Fluence rate and wavelength dependence of photobleaching in the cyanobacterium Anabaena variabilis

The fluence rate dependence of the photobleaching in the cyanobacterium Anabaena variabilis was studied under physiological conditions. According to the in-vivo absorption spectra measured every day during the 5 d exposition the phycobiliproteins are more sensitive to high fluence rates than chlorophyll a. The carotenoids are least sensitive, so that a relative, but not an absolute increase in the carotenoid content occurred. At very high fluence rates exceeding about 50 Wm^-2 white light the organisms were photokilled after 5 d of irradiation. Measurements of the nitrate concentrations during the experiments have shown that nitrate was not the limiting factor in these experiments.

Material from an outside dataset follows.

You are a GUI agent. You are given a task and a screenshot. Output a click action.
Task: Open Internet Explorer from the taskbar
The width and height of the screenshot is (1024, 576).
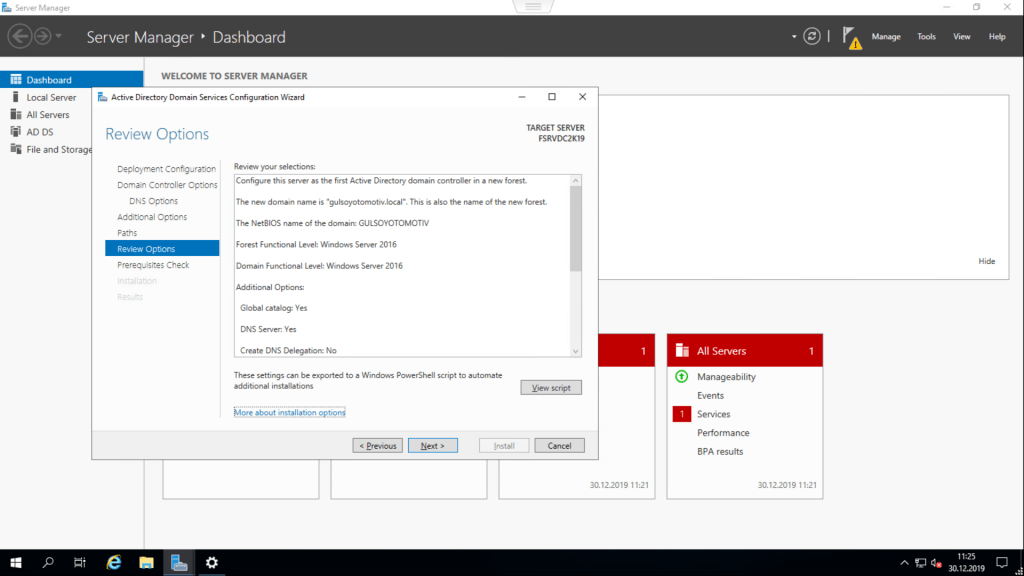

Analysis of the photobleaching kinetics at 13.5 Wm^-2 white light revealed that after about 8 d the contents of all the pigments studied have reached a new, constant level. After exposure of the photobleached cyanobacteria to low irradiances repigmentation occurred. Thus, photobleaching is a light adaptation process and not simply a photodamage phenomenon. Studying the wavelength dependence of photobleaching at a constant photon fluence rate of 4·10^-8 mol cm^-2 s^-1 we found that the photobleaching of both phycobiliproteins and chlorophyll a was exclusively caused by wavelengths absorbed by the phycobiliproteins, mainly phycoerythrocaynin, and red light absorbed by short wavelength chlorophyll. Wavelengths <520 nm were ineffective.